There are two ways to count pollen, one that requires a skilled operator and the other that is fully automated. But essentially the two approaches achieve the same end.
Let’s first look at how manual pollen counting is done. While laborious, it's a well-established method that's still in widespread use. A short video describing the manual pollen counting method is here.
The manual method uses an air-sampling device called a Burkard spore trap to capture airborne pollen on a glass slide. A dye is used to stain any pollen on the slide so it can be counted by a skilled operator using a microscope. When a pollen monitoring site is active, the operator removes the slide from the trap at the same time each day, stains and counts it and identifies the different pollen types based on their distinctive shapes. For each identified pollen type, a report is generated of the average concentration of that pollen over the previous 24 hours.
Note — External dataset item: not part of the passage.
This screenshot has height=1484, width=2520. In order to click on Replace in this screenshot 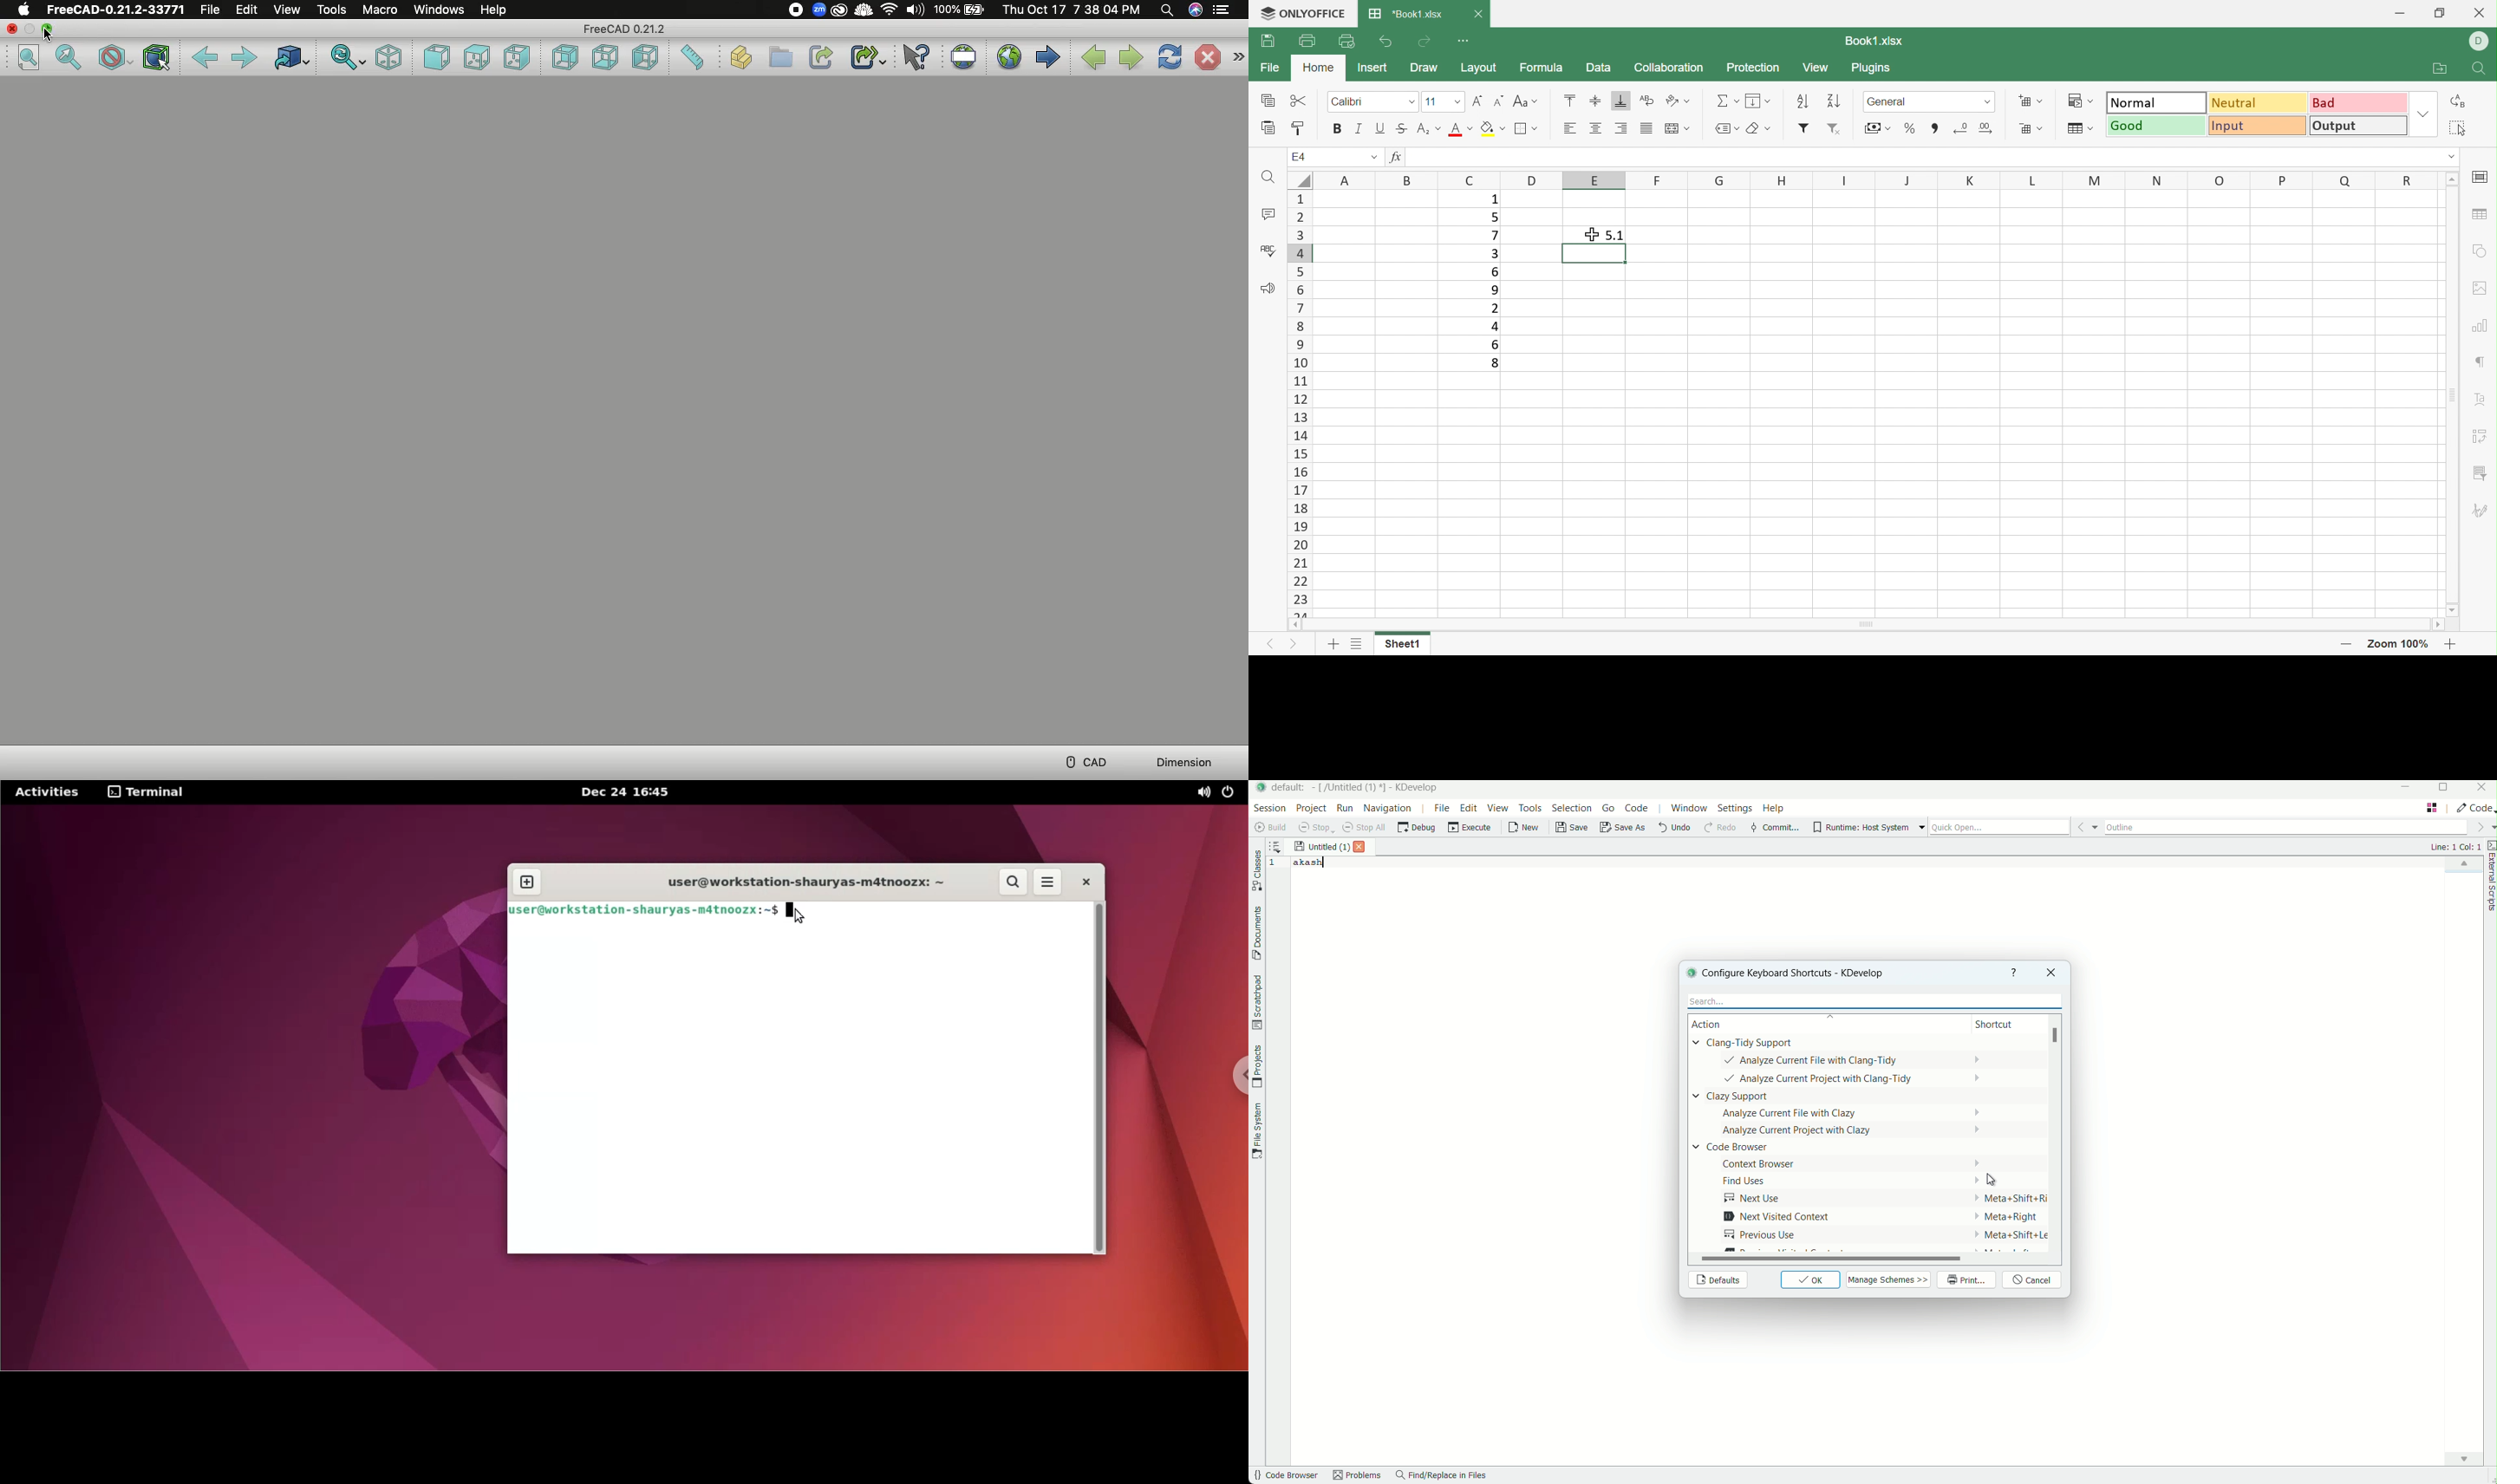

This information is used when generating the pollen forecasts for the next few days.
In principle, the automated method is the same as the manual method except that there isn’t a skilled operator. In the automated pollen counter, air drawn into the machine passes by a series of imaging devices that measure any particles that are it. Sophisticated computer programs then use these measurements to classify the different particles and identify any pollen grains. Automated pollen counters are sometimes described as being ‘real time’ because pollen is identified as it passes through the machine, rather than a day after the slide has been removed.